Talk:List of musical scales and modes

Latest comment: 3 years ago by CharlesHBennett in topic Gustave Holst's "Uknown God" scale

Guidelines edit

See Wikipedia:WikiProject_Music/MUSTARD/Images#Images_and_notation and Wikipedia:Manual_of_Style_(music)#Images_and_notation. Hyacinth (talk) 22:15, 21 April 2011 (UTC)Reply

Melodic minor edit

you show the melodic minor with: 1 2 ♭3 4 (♮)5 (♮)6 7 ♭6 ♭5

I think the 5 is still perfect (no tritone)

I think it's:

Ascending: 1 2 ♭3 4 5 (♮)6 (♮)7

Decending: ♭7 ♭6 5 4 ♭3 2 1

Ref: http://www.music.vt.edu/musicdictionary/textm/Melodicminorscale.html

    http://en.wikipedia.org/wiki/Melodic_minor_scale

Wamnet (talk) —Preceding undated comment added 12:33, 2 June 2011 (UTC).Reply

Corrected. Hyacinth (talk) 21:31, 2 June 2011 (UTC)Reply

Audio Samples edit

It appears not all of the audio samples are in the same format. Shouldn't all audio samples be in the same audio and file format and they should be common across as many platforms as possible? --Davjosmes (talk) 20:44, 12 September 2011 (UTC)Reply

Melodic minor edit

The "tritone scale" is listed as having seven pitch classes, but there are only six in the example. Also, the Hungarian minor and Hungarian gypsy scales are identical; one is said to be "unusual," and the other isn't. 192.246.227.163 (talk) 19:24, 2 May 2013 (UTC)Reply

Blues scale contradiction edit

For the Blues scale, the degrees state 1 ♭3 4 ♭5 5 ♭7, but the image displays 1 ♭3 4 ♭5 ♭5 ♭7. Can anyone who knows how to edit the image perform the edit? Thanks Ariana1729 (talk) 12:01, 17 July 2017 (UTC)Reply

Gypsy Scale edit

Does the Hungarian Gypsy scale really need quotes? Yes, Gypsy's sometimes used as a racial slur, but it's not called the "Gypsy"[sic] scale, but the Gypsy scale. 138.251.255.74 (talk) 21:49, 11 February 2019 (UTC)Reply

Vietnamese scale of harmonics edit

I have the strong feeling that for this scale, the soundfile, the score on the image and the degree-number don't fit each other. The soundfile plays the "normal" harmonic scale (https://en.wikipedia.org/wiki/Scale_of_harmonics) , the score shows the one called vietnamese. Since the harmonic scale already occurs in the list, maybe it would be the best to change the sound file and the "degrees"-field. I unfortunately lack the skill to fix this. Great site and work anyway! — Preceding unsigned comment added by 2003:E4:5F1E:8B3F:89EB:5097:1674:BE4 (talk) 13:51, 19 October 2019 (UTC)Reply

Non-classical within the modern European system, chordable (playing many notes maintains their mood; because some non-classical musical scales are nonchordable, the co-soundings in them sound arbitrary [unusable]) edit

(mostly black metal, and technical death metal [used with chromatic embellishments/if you overdo the chromatic embellishments, you are off-scale but influenced], jazz, etc.)

DATA EXTRACT –
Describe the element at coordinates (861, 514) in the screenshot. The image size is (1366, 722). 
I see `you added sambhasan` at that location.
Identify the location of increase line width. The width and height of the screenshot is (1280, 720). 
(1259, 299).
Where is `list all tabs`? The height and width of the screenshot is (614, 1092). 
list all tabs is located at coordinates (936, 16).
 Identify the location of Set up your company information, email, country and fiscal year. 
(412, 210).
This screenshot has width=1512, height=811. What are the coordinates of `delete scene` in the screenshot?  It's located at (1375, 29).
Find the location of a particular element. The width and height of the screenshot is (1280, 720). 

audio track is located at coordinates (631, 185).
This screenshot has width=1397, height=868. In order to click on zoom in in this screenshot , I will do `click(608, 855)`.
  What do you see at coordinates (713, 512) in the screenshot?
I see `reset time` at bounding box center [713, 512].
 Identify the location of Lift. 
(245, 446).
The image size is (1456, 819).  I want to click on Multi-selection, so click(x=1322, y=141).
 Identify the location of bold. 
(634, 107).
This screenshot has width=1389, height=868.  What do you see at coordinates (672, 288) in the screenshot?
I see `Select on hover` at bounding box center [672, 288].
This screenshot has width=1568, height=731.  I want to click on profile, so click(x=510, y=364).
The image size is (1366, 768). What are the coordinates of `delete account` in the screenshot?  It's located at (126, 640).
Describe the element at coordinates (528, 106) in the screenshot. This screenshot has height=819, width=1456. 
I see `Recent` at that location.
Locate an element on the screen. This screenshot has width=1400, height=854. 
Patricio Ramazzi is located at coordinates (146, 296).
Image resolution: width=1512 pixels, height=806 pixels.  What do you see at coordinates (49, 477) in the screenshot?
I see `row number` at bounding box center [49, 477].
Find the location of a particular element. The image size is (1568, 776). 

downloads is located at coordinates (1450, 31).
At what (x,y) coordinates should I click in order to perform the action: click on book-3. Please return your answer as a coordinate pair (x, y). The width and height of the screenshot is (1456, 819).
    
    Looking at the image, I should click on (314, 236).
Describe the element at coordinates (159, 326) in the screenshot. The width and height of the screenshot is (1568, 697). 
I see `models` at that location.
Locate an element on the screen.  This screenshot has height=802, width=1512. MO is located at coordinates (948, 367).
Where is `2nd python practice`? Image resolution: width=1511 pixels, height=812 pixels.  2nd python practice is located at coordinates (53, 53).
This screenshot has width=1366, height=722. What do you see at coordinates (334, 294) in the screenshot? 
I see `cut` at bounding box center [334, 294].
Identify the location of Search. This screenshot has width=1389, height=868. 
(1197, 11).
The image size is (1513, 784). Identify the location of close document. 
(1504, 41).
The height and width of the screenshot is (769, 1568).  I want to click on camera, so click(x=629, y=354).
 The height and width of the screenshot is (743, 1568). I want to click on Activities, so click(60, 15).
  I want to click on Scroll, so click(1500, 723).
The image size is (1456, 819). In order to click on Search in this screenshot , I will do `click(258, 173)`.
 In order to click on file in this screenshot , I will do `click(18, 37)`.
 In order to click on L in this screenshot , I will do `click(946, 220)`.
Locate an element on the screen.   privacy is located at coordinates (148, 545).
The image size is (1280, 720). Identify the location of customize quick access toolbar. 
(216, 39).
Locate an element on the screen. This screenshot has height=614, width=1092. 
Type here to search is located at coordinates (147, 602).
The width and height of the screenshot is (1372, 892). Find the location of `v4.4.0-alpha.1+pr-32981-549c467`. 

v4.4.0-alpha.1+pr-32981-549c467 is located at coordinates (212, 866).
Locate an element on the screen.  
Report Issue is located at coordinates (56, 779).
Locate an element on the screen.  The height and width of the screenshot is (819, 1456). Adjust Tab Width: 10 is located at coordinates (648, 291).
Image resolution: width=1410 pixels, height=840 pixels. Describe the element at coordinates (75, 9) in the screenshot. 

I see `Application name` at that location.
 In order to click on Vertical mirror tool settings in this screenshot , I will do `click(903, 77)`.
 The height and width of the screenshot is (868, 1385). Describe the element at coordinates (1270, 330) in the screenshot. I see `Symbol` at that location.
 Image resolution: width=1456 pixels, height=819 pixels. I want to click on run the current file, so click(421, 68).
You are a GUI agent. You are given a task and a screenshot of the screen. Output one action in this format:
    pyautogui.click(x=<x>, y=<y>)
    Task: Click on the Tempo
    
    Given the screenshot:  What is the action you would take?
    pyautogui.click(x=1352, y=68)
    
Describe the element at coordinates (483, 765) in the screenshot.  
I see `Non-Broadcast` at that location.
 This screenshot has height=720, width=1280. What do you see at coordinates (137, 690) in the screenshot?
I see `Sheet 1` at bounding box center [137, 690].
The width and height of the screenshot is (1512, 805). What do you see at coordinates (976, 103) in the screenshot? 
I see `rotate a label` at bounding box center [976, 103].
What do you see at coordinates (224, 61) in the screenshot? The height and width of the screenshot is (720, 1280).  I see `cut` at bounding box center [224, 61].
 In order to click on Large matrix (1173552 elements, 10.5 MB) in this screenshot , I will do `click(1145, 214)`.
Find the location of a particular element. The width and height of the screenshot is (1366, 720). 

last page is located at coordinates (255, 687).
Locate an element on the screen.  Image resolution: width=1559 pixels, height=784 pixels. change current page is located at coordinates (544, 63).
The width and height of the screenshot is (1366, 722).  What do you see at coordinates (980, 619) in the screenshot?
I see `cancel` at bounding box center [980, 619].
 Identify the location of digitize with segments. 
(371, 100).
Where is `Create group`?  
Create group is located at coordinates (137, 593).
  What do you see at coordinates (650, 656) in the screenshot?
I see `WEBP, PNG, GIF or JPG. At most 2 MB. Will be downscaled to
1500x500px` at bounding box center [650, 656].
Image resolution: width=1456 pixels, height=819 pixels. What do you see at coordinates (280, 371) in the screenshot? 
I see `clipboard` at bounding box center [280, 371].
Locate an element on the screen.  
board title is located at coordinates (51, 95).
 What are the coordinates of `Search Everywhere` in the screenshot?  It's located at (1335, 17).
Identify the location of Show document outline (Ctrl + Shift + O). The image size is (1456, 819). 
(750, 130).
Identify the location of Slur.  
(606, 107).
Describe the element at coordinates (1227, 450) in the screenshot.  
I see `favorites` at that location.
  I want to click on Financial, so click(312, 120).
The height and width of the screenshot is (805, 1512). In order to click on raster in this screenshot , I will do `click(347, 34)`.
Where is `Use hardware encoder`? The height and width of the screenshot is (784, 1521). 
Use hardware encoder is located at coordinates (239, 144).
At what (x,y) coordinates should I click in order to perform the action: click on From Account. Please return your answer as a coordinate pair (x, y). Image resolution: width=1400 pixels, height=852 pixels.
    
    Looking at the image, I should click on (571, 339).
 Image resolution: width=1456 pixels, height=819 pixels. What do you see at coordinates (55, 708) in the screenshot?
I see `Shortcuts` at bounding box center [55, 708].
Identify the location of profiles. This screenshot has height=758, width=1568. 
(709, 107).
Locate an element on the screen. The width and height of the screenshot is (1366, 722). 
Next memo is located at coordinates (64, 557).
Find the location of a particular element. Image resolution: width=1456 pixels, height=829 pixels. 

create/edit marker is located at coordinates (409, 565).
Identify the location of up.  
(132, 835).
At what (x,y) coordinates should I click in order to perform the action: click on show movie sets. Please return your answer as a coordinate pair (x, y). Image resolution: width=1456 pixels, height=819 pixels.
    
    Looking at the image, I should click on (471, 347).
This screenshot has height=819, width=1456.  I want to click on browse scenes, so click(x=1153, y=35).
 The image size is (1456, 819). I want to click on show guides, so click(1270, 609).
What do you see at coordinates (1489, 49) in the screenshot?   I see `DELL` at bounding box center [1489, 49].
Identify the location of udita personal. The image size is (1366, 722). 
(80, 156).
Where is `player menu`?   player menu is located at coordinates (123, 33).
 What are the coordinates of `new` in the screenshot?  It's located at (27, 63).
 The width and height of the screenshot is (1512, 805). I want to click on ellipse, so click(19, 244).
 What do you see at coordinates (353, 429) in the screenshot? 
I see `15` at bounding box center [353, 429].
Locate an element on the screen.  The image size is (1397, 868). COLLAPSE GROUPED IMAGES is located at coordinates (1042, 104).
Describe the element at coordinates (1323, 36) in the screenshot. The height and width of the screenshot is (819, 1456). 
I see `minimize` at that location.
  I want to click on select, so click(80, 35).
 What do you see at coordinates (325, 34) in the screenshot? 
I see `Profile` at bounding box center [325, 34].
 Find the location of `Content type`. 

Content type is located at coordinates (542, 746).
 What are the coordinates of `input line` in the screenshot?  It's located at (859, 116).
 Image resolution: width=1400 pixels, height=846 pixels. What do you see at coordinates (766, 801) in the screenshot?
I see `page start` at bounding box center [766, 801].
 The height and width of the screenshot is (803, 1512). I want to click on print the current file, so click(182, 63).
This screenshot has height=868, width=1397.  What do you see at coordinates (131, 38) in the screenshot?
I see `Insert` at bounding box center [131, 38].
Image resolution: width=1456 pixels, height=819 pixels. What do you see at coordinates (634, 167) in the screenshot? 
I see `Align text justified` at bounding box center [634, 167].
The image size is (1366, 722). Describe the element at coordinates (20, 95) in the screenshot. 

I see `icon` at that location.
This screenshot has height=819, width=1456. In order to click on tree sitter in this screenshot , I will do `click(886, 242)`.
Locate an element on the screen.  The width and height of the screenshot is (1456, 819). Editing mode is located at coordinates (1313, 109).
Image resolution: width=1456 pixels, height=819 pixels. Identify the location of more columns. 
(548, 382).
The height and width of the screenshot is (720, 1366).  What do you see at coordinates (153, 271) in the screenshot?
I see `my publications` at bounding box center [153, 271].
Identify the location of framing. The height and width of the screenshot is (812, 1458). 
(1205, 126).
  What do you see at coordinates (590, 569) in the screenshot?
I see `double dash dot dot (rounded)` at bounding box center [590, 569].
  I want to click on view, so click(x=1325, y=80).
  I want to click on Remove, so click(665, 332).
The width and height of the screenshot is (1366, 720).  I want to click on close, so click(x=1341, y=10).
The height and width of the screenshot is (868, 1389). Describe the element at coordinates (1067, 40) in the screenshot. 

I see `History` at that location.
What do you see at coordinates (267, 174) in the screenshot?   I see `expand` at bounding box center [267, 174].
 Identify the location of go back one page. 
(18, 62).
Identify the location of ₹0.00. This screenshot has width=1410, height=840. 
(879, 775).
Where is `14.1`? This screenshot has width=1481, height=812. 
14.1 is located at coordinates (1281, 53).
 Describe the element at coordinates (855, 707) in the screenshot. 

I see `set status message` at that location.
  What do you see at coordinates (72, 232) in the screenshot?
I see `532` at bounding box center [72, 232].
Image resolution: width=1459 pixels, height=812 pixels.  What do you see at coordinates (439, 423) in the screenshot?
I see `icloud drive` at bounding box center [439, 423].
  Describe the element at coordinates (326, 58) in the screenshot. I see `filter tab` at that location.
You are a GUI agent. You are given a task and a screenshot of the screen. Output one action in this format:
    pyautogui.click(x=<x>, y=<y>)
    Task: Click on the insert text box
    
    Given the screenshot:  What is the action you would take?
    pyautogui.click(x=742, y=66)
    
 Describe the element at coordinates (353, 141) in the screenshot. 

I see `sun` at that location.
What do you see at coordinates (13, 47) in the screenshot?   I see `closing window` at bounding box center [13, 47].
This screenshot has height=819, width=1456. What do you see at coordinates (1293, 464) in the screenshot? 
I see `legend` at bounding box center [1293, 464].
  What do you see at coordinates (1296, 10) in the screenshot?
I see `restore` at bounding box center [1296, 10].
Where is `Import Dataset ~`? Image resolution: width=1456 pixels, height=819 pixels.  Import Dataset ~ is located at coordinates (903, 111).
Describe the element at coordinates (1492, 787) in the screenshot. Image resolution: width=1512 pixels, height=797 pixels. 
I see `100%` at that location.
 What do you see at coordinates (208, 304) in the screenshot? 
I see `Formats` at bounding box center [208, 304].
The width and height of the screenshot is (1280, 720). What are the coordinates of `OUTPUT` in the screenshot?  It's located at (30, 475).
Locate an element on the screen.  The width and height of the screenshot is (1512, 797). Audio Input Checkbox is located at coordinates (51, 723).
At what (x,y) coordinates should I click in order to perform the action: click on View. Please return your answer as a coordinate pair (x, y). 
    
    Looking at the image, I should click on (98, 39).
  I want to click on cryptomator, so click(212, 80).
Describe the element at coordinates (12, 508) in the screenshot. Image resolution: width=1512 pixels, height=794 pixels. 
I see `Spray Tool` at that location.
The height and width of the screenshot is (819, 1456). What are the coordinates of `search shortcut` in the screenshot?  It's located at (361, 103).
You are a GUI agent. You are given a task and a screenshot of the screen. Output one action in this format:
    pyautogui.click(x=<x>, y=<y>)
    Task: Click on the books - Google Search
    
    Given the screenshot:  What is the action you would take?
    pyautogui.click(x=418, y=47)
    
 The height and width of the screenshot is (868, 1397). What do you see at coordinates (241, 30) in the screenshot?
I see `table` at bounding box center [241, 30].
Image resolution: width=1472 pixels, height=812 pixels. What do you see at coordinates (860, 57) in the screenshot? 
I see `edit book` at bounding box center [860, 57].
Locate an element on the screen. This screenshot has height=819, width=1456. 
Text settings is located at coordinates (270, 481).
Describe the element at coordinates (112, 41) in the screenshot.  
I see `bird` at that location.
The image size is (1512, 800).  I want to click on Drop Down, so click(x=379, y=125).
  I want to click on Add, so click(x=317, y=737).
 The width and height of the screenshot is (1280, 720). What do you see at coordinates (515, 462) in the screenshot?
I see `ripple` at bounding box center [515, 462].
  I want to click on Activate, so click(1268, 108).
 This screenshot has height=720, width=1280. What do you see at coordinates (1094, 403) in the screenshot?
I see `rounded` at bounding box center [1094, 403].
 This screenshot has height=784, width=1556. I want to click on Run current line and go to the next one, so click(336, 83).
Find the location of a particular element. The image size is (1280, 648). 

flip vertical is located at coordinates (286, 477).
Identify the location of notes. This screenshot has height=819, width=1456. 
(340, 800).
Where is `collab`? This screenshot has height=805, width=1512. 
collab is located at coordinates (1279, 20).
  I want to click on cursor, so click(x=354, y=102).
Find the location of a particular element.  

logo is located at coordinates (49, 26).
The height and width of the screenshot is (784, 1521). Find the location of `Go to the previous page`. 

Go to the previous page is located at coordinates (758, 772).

GIVEN EXERCISE A –
In the talk page about musical scales and modes, why does the comment under "Vietnamese scale of harmonics" propose changing the sound file and the "degrees" field? Answer in one to three sentences.
GIVEN EXERCISE B –
Rewrite the paragraph in the talk page about musical scales and modes that begins "I have the strong feeling" as a short list that keeps its main facts.
GIVEN EXERCISE C –
According to the talk page about musical scales and modes, how many pitch classes appear in the example of the "tritone scale"?
The listing is separate material, not part of the talk page about musical scales and modes.

SOLUTION A –
The sound file plays the normal harmonic scale, while the image's score shows the scale called Vietnamese. The harmonic scale already occurs in the list, so the commenter proposes changing the sound file and the "degrees" field to fit the Vietnamese scale.

SOLUTION B –
- For the Vietnamese scale of harmonics, the sound file, the score in the image and the degree numbers seem not to match.
- The sound file plays the normal harmonic scale.
- The score shows the scale called Vietnamese.
- The harmonic scale is already in the list, so the commenter suggests changing the sound file and the "degrees" field.
- The commenter lacks the skill to make the fix.

SOLUTION C –
Six.